I enjoy teaching, but only if I can get behind the message with passion. Issues of sustainability increasingly are messages I can back with sufficient passion.
This is a video a friend posted on Facebook yesterday from the Bill and Melinda Gates Foundation. Not exactly what you’d expect from the Microsoft Czar, except perhaps its excellent production value:
At 56 seconds, the puns take a ten second hiatus and layout some facts: worldwide there are 2.6 billion people without access to basic, safe sanitation and how the Western World would want to remedy this situation is with our elaborate, water-hogging sewer infrastructure. The modern low-flush Champion toilets I bought in 2005 that bragged they could flush 24 ping pong balls at once (we were expecting the twins, knew they were boys, and that’s exactly the kind of target marketing that appeals to a near-crisis early 30’s male getting rid of his SUV for a minivan) REQUIRE a system of pipes, elaborate treatment centers, heating, cooling, more energy, more manpower and lots and lots of clean water. It’s a cog in a highly elaborate system. It’s the most obvious, daily or hourly reminder of that system, so of course, a low-flush toilet that cuts water use by 60% is far better than an old-fashioned 5 to 6 gallon water hog. But that low flush still requires all that same infrastructure.
The Six Hour Continuing Education Class I just took on Sustainability was decidedly apolitical. Many conservatives scoff at any comparison to European mannerisms as a useless analogy because “they’re all a bunch of socialists.” Politically, that might be so, but it misses why places like Germany, which enjoy 100 days of sunshine a year, lead the world in solar technology. The United States is extravagantly rich in natural resources, really near-perfect weather and geographic isolation. Europe is over-forested, over-mined, over-crowded and after World War II, a smoldering pile of ruins. When Europe rebuilt, they rebuilt with scarce resources. They rebuilt with lousy, cloudy, rainy weather. They had to stretch and maximize what resources they had. Correspondingly, their abilities for energy-efficient are far superior to the United States because “German Engineering” really is a practical art built around necessity of resource allocation and maximization. In America, we have people who like to differentiate themselves as individuals who “do it right the first time”. The first thing taught in real estate classes in America is about “highest and best use”. Then they say things like “in the beginning was the land”. Real estate uses and impacts therefore begin and end with this two-dimensional picture of flat earth. “In the beginning was the land” extends to the dirt… and not much else. When your natural resources are scarce and you have to build something that lasts for 100 years, when you have to consider site location, site dynamics, indoor air quality, the building envelope, a low-maintenance schedule on improvements, and both the sourcing and the quality of the materials used, highest and best use turns into a far more three-dimensional conversation.

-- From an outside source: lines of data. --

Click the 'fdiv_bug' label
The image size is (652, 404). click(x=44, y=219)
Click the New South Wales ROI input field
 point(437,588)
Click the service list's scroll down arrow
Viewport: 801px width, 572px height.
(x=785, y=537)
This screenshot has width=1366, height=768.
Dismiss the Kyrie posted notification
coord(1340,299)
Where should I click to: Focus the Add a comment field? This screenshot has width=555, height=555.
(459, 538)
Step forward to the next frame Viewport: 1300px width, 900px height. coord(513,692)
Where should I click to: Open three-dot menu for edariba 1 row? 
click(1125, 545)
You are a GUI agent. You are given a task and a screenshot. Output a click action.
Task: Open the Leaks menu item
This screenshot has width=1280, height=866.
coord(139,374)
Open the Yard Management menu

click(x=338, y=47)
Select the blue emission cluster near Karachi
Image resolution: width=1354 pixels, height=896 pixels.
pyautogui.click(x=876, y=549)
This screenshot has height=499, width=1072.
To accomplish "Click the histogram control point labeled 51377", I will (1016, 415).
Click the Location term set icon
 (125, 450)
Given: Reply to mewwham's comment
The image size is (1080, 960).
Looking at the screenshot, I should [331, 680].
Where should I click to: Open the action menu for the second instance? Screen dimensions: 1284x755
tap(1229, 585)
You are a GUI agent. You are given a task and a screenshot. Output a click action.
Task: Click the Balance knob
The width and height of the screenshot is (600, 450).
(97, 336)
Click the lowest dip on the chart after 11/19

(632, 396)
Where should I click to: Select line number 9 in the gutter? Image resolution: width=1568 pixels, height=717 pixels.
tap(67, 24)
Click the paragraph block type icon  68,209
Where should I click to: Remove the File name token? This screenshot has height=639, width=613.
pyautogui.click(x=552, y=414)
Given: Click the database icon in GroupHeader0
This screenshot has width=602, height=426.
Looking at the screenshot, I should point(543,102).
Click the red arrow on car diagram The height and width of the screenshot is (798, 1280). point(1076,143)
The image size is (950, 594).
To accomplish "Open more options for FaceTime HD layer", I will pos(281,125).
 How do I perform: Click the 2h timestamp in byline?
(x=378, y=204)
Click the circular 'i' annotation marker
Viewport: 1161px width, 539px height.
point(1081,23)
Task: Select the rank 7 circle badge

Which leads us back to the toilet problem. Two and a half billion people without access to proper sanitation. Sounds like a resource allocation problem. Sounds like a huge opportunity, morally, ethically but also economically and durability-wise, to do the job right. I’d like to thank the Gates Foundation for this piece of _____ video, because it spurs on a conversation of entrepreneurship as well as citizenry, the intersection of which will be a pivotal characteristic of this new century.